Task requirements => Output the data in full and exactly as presented.

Dataset entries =>
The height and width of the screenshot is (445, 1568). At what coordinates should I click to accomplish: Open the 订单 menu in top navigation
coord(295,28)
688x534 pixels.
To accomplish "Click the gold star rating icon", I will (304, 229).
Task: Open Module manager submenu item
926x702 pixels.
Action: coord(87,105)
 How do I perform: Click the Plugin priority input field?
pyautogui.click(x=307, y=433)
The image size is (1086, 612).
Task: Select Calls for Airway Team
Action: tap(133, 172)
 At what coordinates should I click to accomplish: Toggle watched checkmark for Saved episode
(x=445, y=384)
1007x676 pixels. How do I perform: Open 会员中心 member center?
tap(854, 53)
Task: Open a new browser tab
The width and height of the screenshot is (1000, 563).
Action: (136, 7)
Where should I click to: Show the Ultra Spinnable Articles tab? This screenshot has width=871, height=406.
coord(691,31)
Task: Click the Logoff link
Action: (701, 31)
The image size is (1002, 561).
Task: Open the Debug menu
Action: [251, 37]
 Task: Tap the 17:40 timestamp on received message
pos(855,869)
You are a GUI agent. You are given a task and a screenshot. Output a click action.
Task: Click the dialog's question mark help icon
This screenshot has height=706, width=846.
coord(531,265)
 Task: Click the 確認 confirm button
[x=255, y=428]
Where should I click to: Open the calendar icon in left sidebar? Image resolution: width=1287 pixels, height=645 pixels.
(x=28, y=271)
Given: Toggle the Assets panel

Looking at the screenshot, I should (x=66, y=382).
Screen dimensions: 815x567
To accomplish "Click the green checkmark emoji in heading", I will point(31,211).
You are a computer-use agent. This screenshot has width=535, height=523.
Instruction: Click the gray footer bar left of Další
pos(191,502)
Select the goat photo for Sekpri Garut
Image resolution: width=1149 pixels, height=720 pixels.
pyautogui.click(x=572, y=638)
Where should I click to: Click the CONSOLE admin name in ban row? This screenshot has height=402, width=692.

Your response =>
The height and width of the screenshot is (445, 1568). At what coordinates should I click to accomplish: Open the 订单 menu in top navigation
coord(295,28)
688x534 pixels.
To accomplish "Click the gold star rating icon", I will (304, 229).
Task: Open Module manager submenu item
926x702 pixels.
Action: coord(87,105)
 How do I perform: Click the Plugin priority input field?
pyautogui.click(x=307, y=433)
The image size is (1086, 612).
Task: Select Calls for Airway Team
Action: tap(133, 172)
 At what coordinates should I click to accomplish: Toggle watched checkmark for Saved episode
(x=445, y=384)
1007x676 pixels. How do I perform: Open 会员中心 member center?
tap(854, 53)
Task: Open a new browser tab
The width and height of the screenshot is (1000, 563).
Action: (136, 7)
Where should I click to: Show the Ultra Spinnable Articles tab? This screenshot has width=871, height=406.
coord(691,31)
Task: Click the Logoff link
Action: (701, 31)
The image size is (1002, 561).
Task: Open the Debug menu
Action: [251, 37]
 Task: Tap the 17:40 timestamp on received message
pos(855,869)
You are a GUI agent. You are given a task and a screenshot. Output a click action.
Task: Click the dialog's question mark help icon
This screenshot has height=706, width=846.
coord(531,265)
 Task: Click the 確認 confirm button
[x=255, y=428]
Where should I click to: Open the calendar icon in left sidebar? Image resolution: width=1287 pixels, height=645 pixels.
(x=28, y=271)
Given: Toggle the Assets panel

Looking at the screenshot, I should (x=66, y=382).
Screen dimensions: 815x567
To accomplish "Click the green checkmark emoji in heading", I will point(31,211).
You are a computer-use agent. This screenshot has width=535, height=523.
Instruction: Click the gray footer bar left of Další
pos(191,502)
Select the goat photo for Sekpri Garut
Image resolution: width=1149 pixels, height=720 pixels.
pyautogui.click(x=572, y=638)
Where should I click to: Click the CONSOLE admin name in ban row? This screenshot has height=402, width=692.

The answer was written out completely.